Hace un par de años vivimos un extraño fenómeno de crossover entre marcas deportivas y grandes franquicias que se dejaban guiar por grandes diseñadores (Umbro por Kim Jones, Adidas por Yamamoto y Stella McCartney). Poco después, fueron las celebrities las que tomaron el relevo (Madonna, Kylie, Kate Moss...). Así, en esta espiral de glamour y exclusividad para las masas, la evolución lógica era que los artistas, más elitistas e inaccesibles, entraran en juego. En definitiva, la moda es ahora una ensalada de nombres procedentes de las más variadas disciplinas donde parece que cualquiera puede diseñar.
Las marcas de lujo tradicionales tienen un largo historial de colaboración con artistas. Desde la llegada de Marc Jacobs a Louis Vuitton, han desfilado por la firma todo tipo de creadores “invitados” que han reinterpretado la imitada lona monogram, el popular tejido marrón con las iniciales.

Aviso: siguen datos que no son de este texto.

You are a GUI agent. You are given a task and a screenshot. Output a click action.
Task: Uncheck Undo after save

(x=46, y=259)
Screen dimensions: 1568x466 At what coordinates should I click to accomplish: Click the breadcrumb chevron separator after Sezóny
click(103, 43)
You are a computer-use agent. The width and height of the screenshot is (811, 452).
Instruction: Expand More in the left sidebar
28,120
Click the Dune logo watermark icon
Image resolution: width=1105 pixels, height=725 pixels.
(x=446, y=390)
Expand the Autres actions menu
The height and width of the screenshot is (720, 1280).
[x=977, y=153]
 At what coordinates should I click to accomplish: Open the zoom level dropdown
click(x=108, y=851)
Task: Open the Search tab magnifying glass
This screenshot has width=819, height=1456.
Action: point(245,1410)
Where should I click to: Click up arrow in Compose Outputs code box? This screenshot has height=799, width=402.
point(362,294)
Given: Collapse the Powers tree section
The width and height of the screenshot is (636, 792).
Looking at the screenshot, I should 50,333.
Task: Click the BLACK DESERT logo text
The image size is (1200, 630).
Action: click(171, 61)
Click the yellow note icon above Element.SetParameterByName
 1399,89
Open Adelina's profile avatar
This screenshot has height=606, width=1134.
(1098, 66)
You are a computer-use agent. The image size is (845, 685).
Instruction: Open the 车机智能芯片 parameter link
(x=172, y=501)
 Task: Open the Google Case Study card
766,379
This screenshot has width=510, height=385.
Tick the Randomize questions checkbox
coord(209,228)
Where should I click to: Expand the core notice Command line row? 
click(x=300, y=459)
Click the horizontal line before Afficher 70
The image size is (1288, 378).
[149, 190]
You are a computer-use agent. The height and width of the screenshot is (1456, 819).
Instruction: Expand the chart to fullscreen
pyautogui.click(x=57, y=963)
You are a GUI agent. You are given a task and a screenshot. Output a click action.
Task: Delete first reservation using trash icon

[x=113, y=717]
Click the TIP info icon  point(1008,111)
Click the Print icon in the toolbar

Además, en los últimos años, han diseñado sus escaparates navideños creadores de enjundia y con talento fuera de toda duda como Robert Wilson o Olafur Eliasson.
De la mano de Jacobs, esta vez para su propia firma, también pudimos ver también a Cindy Sherman protagonizar una campaña publicitaria donde la artista norteamericana posaba (encarnando a diferentes personajes, a la manera de sus autorretratos) para el fotógrafo alemán Juergen Teller). Por citar algunos ejemplos de los muchos artistas que se han puesto a sueldo de la industria del lujo en los últimos tiempos.
Pero estas extrañas alianzas se están abriendo paso desde la boutique de la parte alta al centro comercial. Así, Stella Vine, nueva enfant terrible del arte británico (que ha pintado a estrellas mediáticas como Lady Di o Pete Doherty) tiene su propia línea de ropa en TopShop que, casualmente, cuelga en estas fechas junto a la colección de Kate Moss.
En el discurso de Sebastien Agneessens, director creativo de la agencia Formavisión, asoman las palabras mágicas de la publicidad: emocional, no intrusivo o experiencia. “Con los cambios que ha propiciado Internet, el público ya ni se fía de los medios ni tolera la publicidad tradicional. Las marcas deben encontrar nuevas fórmulas que conecten a un nivel más profundo y personal”, advierte.
Es evidente que los artistas de graffiti abrieron la veda para estas colaboraciones. Muchos dejaron de empuñar el spray contra las corporaciones para ponerse a su servicio. Según el artista francés WK Interact: “Las nuevas generaciones tienen una idea distinta de lo que es ‘comprar arte’.
Prefieren adquirir cosas que puedan llevar y su presupuesto va a estos artículos más que a pinturas o fotografías. Las marcas lo saben y les ofrecen productos que contienen ambos valores”. El propio Agneessens señala el street wear como origen de esta nueva ola: “Ellos eran los artistas más cercanos a su estética y filosofía, así que era una alianza natural”, explica.